Landfilling biodegradable municipal waste (food, paper, and garden waste), can contribute to environmental problems such as leachate production - liquid that drains or 'leaches' from a landfill.
It also releases methane, a potent greenhouse gas, which can contribute to climate change.
About the Landfill Allowances Scheme
The Landfill Allowances Scheme (Wales) Regulations 2004 (The LAS regulations) came into force in Wales on 1 October 2004 to reduce the amount of biodegradable municipal waste going to landfill sites.
The landfill allowances scheme requires waste disposal authorities in Wales to limit the amount of biodegradable municipal waste that they send to landfill.
The amount that they landfill must be below the allowance that the Welsh Government has allocated to avoid being liable to a penalty.
Landfill Allowances Scheme results
Wales has reduced the amount of biodegradable municipal waste (food, paper, and garden waste) sent to landfill by 80 per cent over the last eleven full years of the Landfill Allowances Scheme.
You can see the results from previous years in the 'Register of the Landfill Allowances Scheme (LAS) in Wales, 2004 onwards'.
Summary of 2015/16 results
Overall, Welsh local authorities sent 170,567 tonnes of biodegradable municipal waste to landfill compared to the 2015/16 Wales allowance of 410,000 tonnes. This is 58 per cent less than the allowance.

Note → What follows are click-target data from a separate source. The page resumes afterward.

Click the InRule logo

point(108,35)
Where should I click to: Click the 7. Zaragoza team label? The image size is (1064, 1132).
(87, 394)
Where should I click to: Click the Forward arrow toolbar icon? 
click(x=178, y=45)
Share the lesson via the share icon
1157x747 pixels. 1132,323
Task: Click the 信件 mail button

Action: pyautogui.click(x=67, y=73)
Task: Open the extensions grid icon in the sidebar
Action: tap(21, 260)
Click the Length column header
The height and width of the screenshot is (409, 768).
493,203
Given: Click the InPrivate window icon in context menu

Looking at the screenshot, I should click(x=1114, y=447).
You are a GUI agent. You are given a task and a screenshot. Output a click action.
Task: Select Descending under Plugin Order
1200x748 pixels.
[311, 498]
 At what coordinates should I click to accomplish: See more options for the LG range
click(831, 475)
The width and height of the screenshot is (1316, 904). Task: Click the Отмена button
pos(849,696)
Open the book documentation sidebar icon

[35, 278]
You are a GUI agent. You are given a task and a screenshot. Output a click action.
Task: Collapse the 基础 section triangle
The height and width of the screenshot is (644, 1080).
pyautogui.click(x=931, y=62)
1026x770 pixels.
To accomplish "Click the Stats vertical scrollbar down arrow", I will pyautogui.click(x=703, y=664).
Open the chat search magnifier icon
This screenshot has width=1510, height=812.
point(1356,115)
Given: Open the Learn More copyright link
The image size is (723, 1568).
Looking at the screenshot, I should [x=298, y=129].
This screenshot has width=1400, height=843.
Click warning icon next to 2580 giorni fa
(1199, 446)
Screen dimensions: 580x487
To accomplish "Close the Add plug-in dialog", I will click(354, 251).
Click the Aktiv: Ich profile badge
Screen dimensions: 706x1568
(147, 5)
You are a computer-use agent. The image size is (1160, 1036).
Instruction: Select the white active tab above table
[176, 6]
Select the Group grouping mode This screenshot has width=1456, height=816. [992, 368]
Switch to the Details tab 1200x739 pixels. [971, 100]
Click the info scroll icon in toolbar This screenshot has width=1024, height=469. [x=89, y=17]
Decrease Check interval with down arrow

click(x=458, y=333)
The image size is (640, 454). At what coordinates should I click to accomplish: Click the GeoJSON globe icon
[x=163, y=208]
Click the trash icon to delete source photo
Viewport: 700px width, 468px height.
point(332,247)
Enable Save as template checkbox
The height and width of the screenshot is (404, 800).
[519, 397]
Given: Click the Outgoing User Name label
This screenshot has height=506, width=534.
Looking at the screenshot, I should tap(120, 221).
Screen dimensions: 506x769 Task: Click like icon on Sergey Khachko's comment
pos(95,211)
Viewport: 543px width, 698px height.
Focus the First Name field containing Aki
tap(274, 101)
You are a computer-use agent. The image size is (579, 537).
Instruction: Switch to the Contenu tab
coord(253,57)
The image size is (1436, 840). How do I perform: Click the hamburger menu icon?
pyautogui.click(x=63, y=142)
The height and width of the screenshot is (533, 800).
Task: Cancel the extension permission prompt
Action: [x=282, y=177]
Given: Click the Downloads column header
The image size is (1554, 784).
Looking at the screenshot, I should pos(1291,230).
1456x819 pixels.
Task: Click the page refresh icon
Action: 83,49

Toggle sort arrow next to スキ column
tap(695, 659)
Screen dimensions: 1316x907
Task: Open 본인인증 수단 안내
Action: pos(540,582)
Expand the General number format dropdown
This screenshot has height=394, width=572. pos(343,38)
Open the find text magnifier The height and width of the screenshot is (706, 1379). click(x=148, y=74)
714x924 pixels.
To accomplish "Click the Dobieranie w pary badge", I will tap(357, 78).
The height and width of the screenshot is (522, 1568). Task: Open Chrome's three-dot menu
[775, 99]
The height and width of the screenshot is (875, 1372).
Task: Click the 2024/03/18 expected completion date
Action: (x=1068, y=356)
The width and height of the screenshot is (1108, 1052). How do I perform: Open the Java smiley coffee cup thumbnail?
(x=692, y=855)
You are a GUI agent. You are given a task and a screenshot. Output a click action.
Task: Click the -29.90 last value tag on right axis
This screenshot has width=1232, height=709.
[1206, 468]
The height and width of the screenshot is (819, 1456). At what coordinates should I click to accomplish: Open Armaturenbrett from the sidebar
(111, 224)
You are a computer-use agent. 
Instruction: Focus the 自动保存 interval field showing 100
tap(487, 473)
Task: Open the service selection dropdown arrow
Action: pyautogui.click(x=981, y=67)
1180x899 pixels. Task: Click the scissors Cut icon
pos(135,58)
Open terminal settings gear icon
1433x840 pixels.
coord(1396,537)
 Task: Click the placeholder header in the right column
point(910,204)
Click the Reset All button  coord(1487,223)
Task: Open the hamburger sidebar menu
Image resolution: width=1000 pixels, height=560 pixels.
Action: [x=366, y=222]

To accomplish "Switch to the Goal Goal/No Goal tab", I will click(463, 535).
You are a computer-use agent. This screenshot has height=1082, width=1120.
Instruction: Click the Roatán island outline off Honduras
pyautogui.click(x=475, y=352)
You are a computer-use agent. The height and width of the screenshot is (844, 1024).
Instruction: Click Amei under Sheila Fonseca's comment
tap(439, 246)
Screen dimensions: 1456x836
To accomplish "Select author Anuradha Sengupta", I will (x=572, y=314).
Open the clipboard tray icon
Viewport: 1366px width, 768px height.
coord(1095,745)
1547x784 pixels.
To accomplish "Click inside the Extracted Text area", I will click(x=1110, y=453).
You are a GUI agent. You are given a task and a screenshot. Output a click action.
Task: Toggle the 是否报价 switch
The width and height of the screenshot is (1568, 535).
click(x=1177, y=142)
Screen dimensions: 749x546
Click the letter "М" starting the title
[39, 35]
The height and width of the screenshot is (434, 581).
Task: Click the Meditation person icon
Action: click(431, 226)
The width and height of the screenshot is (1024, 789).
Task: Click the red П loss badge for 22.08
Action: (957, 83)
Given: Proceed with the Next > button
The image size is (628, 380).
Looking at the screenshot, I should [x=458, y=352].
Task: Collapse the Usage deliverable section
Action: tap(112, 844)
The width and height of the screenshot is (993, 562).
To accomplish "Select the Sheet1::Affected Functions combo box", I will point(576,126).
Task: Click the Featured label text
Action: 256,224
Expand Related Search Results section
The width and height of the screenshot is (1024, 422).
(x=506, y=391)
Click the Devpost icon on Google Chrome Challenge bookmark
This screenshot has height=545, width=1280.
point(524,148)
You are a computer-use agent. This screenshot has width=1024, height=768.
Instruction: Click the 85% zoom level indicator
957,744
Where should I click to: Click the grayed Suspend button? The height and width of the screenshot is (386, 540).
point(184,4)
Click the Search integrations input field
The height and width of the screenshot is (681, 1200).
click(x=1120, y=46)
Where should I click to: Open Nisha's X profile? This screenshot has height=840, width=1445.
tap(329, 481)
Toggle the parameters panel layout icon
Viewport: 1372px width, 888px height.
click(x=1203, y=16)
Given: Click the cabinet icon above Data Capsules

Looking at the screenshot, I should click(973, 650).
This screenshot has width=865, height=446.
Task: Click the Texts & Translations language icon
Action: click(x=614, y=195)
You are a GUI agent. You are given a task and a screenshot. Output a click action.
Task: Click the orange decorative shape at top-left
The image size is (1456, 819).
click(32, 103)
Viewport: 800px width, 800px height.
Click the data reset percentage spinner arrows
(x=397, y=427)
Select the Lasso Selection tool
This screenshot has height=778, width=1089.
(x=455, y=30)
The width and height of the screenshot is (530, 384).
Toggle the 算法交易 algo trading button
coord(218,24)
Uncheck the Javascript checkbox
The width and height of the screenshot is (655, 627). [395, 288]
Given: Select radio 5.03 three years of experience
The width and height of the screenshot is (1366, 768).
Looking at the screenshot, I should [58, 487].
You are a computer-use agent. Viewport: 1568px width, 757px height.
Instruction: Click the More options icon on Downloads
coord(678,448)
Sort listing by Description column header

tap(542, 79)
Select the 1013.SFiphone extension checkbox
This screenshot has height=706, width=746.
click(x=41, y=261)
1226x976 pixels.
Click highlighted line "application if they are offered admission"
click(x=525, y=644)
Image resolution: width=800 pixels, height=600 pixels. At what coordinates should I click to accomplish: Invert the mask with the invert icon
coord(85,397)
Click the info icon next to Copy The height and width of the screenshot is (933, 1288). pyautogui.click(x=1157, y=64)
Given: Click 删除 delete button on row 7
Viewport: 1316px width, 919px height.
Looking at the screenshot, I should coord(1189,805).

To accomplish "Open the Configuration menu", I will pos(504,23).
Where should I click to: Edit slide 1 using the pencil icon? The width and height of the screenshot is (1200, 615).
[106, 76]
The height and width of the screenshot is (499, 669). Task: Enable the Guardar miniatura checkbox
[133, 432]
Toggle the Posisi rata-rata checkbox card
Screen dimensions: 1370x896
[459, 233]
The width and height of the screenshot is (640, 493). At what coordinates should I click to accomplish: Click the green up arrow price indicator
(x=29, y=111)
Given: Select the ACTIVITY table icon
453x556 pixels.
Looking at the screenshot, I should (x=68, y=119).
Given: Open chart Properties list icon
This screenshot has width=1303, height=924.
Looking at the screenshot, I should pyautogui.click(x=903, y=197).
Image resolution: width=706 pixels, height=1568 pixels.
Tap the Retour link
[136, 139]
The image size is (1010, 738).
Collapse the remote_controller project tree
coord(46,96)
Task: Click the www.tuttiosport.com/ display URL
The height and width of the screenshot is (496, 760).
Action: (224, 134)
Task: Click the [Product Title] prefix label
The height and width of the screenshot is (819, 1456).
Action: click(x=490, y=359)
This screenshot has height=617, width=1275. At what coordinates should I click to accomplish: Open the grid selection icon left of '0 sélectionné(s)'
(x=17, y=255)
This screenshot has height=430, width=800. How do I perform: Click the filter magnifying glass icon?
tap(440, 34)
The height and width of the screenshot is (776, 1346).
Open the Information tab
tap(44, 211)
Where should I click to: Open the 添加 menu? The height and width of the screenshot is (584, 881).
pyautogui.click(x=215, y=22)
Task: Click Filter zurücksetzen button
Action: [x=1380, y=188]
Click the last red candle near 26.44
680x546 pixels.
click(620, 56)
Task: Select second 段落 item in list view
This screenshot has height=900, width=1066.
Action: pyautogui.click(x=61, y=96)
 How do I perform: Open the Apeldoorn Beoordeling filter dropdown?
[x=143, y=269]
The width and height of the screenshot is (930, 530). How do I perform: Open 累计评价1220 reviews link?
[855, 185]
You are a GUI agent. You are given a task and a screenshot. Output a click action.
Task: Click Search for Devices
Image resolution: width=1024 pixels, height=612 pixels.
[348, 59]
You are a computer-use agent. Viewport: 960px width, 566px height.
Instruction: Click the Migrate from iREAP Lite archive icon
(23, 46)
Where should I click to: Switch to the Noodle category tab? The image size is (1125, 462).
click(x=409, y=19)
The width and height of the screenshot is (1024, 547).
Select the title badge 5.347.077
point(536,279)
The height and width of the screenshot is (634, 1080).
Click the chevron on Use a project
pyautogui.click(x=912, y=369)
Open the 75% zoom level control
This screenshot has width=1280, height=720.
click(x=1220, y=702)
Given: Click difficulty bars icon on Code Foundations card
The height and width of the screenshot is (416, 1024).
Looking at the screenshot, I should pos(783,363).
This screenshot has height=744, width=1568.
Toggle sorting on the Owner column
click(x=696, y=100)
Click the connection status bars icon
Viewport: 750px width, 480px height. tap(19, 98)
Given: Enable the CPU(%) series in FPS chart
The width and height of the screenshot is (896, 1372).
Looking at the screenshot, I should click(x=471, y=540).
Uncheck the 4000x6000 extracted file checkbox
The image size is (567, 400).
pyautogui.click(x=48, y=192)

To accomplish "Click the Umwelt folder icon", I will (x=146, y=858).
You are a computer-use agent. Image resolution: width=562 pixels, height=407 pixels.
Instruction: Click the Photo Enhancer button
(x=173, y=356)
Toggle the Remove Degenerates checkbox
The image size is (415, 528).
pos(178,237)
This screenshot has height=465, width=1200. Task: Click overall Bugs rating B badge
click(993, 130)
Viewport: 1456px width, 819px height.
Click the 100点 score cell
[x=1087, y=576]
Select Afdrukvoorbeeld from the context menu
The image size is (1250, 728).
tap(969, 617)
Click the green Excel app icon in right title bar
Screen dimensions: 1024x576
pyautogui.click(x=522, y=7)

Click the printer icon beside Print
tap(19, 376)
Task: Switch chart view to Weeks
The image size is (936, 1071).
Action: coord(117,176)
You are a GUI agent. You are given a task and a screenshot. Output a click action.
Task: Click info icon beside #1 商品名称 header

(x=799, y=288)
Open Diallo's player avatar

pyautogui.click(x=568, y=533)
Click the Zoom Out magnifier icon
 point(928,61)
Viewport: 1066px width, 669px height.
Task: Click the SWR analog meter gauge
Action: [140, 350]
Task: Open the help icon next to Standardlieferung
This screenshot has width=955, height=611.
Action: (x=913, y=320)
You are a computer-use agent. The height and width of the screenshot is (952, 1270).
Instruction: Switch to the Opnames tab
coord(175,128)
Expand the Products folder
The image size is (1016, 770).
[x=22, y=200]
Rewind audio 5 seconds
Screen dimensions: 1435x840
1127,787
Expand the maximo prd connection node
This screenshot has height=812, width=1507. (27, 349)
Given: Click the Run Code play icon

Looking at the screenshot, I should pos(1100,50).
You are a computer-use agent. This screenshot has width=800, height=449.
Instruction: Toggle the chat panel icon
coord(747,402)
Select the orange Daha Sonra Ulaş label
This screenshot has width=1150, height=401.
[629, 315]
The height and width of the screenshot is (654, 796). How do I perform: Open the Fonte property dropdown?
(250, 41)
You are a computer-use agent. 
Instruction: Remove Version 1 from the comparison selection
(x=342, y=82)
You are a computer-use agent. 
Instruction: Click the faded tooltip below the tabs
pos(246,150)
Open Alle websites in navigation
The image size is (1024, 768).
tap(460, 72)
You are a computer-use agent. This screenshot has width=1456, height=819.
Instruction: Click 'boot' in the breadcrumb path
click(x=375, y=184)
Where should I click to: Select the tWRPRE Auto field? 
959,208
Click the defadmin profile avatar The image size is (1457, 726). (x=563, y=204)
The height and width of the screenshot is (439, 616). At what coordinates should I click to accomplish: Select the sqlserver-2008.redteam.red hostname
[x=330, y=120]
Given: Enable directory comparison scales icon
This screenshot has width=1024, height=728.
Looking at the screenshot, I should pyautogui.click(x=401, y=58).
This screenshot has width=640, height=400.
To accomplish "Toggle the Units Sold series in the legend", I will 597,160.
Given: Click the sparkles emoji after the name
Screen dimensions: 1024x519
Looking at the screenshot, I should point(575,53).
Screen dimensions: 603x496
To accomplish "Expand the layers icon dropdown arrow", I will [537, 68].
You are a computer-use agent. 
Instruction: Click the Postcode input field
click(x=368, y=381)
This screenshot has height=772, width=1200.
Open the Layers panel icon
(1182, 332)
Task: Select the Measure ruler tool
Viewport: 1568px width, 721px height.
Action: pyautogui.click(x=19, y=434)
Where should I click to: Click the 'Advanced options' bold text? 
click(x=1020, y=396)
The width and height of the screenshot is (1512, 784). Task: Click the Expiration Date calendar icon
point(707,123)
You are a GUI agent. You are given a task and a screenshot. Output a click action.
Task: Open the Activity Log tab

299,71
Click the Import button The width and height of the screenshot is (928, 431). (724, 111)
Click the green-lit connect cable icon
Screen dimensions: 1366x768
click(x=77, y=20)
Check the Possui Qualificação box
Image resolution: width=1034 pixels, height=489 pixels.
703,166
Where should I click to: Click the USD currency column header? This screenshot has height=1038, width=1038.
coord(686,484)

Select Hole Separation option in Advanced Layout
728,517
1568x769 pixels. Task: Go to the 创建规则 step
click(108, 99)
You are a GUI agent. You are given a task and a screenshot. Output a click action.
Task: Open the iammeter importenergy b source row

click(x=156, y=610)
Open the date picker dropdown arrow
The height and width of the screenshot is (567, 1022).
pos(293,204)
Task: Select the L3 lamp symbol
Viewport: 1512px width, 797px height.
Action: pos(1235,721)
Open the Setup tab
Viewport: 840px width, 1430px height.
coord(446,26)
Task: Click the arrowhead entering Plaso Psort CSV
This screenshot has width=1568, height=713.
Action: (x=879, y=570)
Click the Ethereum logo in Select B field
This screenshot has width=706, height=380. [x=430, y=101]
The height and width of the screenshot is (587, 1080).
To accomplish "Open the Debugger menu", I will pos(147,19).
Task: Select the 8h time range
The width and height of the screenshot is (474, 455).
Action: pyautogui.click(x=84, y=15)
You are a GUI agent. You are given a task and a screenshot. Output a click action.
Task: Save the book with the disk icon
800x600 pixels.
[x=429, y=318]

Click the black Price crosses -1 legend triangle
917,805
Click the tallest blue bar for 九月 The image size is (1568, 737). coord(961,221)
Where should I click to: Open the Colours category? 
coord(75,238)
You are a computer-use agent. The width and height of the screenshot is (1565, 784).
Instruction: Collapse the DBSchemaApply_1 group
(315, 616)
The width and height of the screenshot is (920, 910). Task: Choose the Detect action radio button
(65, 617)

This clearly demonstrates work to reduce the amount of biodegradable waste being sent to landfill by local authorities is succeeding.
Individual local authority performance
Blaenau Gwent, Caerphilly, Cardiff, Carmarthenshire, Ceredigion, Denbighshire, Isle of Anglesey, Monmouthshire, Neath Port Talbot, Pembrokeshire, Torfaen, Vale of Glamorgan and Wrexham used the least amount of their allowances (no more than 40 per cent).
This contrasts with Gwynedd, Merthyr Tydfil and Swansea whom used over 75 per cent of their allowances.